Data in this exercise: Begin
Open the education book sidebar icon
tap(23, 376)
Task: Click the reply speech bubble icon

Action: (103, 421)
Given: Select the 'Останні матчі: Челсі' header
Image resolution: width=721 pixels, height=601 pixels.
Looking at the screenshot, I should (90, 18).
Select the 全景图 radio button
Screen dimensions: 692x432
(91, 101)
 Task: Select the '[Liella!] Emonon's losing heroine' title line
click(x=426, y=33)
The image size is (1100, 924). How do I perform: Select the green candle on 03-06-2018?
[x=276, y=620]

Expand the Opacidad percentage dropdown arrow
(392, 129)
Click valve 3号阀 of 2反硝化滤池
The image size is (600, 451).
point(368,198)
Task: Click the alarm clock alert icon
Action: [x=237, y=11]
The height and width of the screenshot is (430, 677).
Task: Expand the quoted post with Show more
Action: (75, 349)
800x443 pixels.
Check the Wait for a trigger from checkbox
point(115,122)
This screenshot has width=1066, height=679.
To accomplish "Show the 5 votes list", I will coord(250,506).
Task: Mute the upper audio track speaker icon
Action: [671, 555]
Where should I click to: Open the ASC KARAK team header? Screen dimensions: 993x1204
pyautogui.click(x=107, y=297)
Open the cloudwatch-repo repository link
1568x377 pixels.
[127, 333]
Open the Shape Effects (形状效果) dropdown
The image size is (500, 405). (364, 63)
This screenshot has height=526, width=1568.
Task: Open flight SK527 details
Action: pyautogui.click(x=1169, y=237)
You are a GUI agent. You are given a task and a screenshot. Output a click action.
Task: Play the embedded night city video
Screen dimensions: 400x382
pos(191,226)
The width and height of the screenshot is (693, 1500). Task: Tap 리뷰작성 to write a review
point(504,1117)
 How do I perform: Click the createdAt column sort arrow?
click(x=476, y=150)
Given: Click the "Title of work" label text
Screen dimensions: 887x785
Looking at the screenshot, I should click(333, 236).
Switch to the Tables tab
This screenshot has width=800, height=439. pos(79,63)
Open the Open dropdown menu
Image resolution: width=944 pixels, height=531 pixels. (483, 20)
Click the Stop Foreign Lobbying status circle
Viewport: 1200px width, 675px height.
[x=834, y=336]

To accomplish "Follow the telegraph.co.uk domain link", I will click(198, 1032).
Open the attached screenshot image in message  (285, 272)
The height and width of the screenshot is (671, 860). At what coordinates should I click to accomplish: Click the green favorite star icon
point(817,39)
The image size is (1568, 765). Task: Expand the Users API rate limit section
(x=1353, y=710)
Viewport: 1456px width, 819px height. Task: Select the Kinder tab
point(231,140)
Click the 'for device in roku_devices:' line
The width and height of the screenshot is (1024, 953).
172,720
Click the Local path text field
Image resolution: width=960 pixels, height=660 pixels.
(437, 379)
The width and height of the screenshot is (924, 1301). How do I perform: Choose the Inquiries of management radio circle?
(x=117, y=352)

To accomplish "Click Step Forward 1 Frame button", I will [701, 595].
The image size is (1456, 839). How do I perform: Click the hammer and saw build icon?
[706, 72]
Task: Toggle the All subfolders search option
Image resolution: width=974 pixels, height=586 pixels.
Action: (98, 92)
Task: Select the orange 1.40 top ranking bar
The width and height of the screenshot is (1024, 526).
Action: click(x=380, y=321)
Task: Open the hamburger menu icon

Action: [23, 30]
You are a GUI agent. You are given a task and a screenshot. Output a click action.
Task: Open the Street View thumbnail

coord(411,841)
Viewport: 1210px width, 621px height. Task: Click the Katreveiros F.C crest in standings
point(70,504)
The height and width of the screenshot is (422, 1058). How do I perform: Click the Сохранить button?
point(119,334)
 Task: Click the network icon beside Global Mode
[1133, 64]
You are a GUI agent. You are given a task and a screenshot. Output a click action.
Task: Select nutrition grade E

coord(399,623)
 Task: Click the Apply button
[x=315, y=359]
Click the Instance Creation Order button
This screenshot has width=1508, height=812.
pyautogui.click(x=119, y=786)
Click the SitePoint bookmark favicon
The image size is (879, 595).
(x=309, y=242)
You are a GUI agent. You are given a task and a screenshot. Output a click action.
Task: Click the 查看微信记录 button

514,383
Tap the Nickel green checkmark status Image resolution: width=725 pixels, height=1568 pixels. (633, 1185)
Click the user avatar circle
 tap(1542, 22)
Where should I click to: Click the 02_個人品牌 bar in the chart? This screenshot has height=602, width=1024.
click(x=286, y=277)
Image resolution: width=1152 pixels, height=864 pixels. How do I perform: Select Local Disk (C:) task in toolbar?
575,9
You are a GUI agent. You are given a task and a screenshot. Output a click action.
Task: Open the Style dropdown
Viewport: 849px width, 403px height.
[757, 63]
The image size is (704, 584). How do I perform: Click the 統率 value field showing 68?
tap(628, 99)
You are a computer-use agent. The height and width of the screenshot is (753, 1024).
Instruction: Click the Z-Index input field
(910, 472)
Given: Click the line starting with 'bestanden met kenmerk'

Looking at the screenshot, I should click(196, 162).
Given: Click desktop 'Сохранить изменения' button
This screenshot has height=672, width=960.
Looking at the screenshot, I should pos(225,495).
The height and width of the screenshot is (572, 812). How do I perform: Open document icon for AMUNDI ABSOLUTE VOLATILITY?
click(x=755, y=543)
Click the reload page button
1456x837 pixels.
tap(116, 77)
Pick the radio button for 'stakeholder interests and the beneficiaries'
Data in this exercise: End
**Activity**
Go through the records above and copy each line exactly.

**The completed task**
Open the education book sidebar icon
tap(23, 376)
Task: Click the reply speech bubble icon

Action: (103, 421)
Given: Select the 'Останні матчі: Челсі' header
Image resolution: width=721 pixels, height=601 pixels.
Looking at the screenshot, I should (90, 18).
Select the 全景图 radio button
Screen dimensions: 692x432
(91, 101)
 Task: Select the '[Liella!] Emonon's losing heroine' title line
click(x=426, y=33)
The image size is (1100, 924). How do I perform: Select the green candle on 03-06-2018?
[x=276, y=620]

Expand the Opacidad percentage dropdown arrow
(392, 129)
Click valve 3号阀 of 2反硝化滤池
The image size is (600, 451).
point(368,198)
Task: Click the alarm clock alert icon
Action: [x=237, y=11]
The height and width of the screenshot is (430, 677).
Task: Expand the quoted post with Show more
Action: (75, 349)
800x443 pixels.
Check the Wait for a trigger from checkbox
point(115,122)
This screenshot has width=1066, height=679.
To accomplish "Show the 5 votes list", I will coord(250,506).
Task: Mute the upper audio track speaker icon
Action: [671, 555]
Where should I click to: Open the ASC KARAK team header? Screen dimensions: 993x1204
pyautogui.click(x=107, y=297)
Open the cloudwatch-repo repository link
1568x377 pixels.
[127, 333]
Open the Shape Effects (形状效果) dropdown
The image size is (500, 405). (364, 63)
This screenshot has height=526, width=1568.
Task: Open flight SK527 details
Action: pyautogui.click(x=1169, y=237)
You are a GUI agent. You are given a task and a screenshot. Output a click action.
Task: Play the embedded night city video
Screen dimensions: 400x382
pos(191,226)
The width and height of the screenshot is (693, 1500). Task: Tap 리뷰작성 to write a review
point(504,1117)
 How do I perform: Click the createdAt column sort arrow?
click(x=476, y=150)
Given: Click the "Title of work" label text
Screen dimensions: 887x785
Looking at the screenshot, I should click(333, 236).
Switch to the Tables tab
This screenshot has width=800, height=439. pos(79,63)
Open the Open dropdown menu
Image resolution: width=944 pixels, height=531 pixels. (483, 20)
Click the Stop Foreign Lobbying status circle
Viewport: 1200px width, 675px height.
[x=834, y=336]

To accomplish "Follow the telegraph.co.uk domain link", I will click(198, 1032).
Open the attached screenshot image in message  (285, 272)
The height and width of the screenshot is (671, 860). At what coordinates should I click to accomplish: Click the green favorite star icon
point(817,39)
The image size is (1568, 765). Task: Expand the Users API rate limit section
(x=1353, y=710)
Viewport: 1456px width, 819px height. Task: Select the Kinder tab
point(231,140)
Click the 'for device in roku_devices:' line
The width and height of the screenshot is (1024, 953).
172,720
Click the Local path text field
Image resolution: width=960 pixels, height=660 pixels.
(437, 379)
The width and height of the screenshot is (924, 1301). How do I perform: Choose the Inquiries of management radio circle?
(x=117, y=352)

To accomplish "Click Step Forward 1 Frame button", I will [701, 595].
The image size is (1456, 839). How do I perform: Click the hammer and saw build icon?
[706, 72]
Task: Toggle the All subfolders search option
Image resolution: width=974 pixels, height=586 pixels.
Action: (98, 92)
Task: Select the orange 1.40 top ranking bar
The width and height of the screenshot is (1024, 526).
Action: click(x=380, y=321)
Task: Open the hamburger menu icon

Action: [23, 30]
You are a GUI agent. You are given a task and a screenshot. Output a click action.
Task: Open the Street View thumbnail

coord(411,841)
Viewport: 1210px width, 621px height. Task: Click the Katreveiros F.C crest in standings
point(70,504)
The height and width of the screenshot is (422, 1058). How do I perform: Click the Сохранить button?
point(119,334)
 Task: Click the network icon beside Global Mode
[1133, 64]
You are a GUI agent. You are given a task and a screenshot. Output a click action.
Task: Select nutrition grade E

coord(399,623)
 Task: Click the Apply button
[x=315, y=359]
Click the Instance Creation Order button
This screenshot has width=1508, height=812.
pyautogui.click(x=119, y=786)
Click the SitePoint bookmark favicon
The image size is (879, 595).
(x=309, y=242)
You are a GUI agent. You are given a task and a screenshot. Output a click action.
Task: Click the 查看微信记录 button

514,383
Tap the Nickel green checkmark status Image resolution: width=725 pixels, height=1568 pixels. (633, 1185)
Click the user avatar circle
 tap(1542, 22)
Where should I click to: Click the 02_個人品牌 bar in the chart? This screenshot has height=602, width=1024.
click(x=286, y=277)
Image resolution: width=1152 pixels, height=864 pixels. How do I perform: Select Local Disk (C:) task in toolbar?
575,9
You are a GUI agent. You are given a task and a screenshot. Output a click action.
Task: Open the Style dropdown
Viewport: 849px width, 403px height.
[757, 63]
The image size is (704, 584). How do I perform: Click the 統率 value field showing 68?
tap(628, 99)
You are a computer-use agent. The height and width of the screenshot is (753, 1024).
Instruction: Click the Z-Index input field
(910, 472)
Given: Click the line starting with 'bestanden met kenmerk'

Looking at the screenshot, I should click(196, 162).
Given: Click desktop 'Сохранить изменения' button
This screenshot has height=672, width=960.
Looking at the screenshot, I should pos(225,495).
The height and width of the screenshot is (572, 812). How do I perform: Open document icon for AMUNDI ABSOLUTE VOLATILITY?
click(x=755, y=543)
Click the reload page button
1456x837 pixels.
tap(116, 77)
Pick the radio button for 'stakeholder interests and the beneficiaries'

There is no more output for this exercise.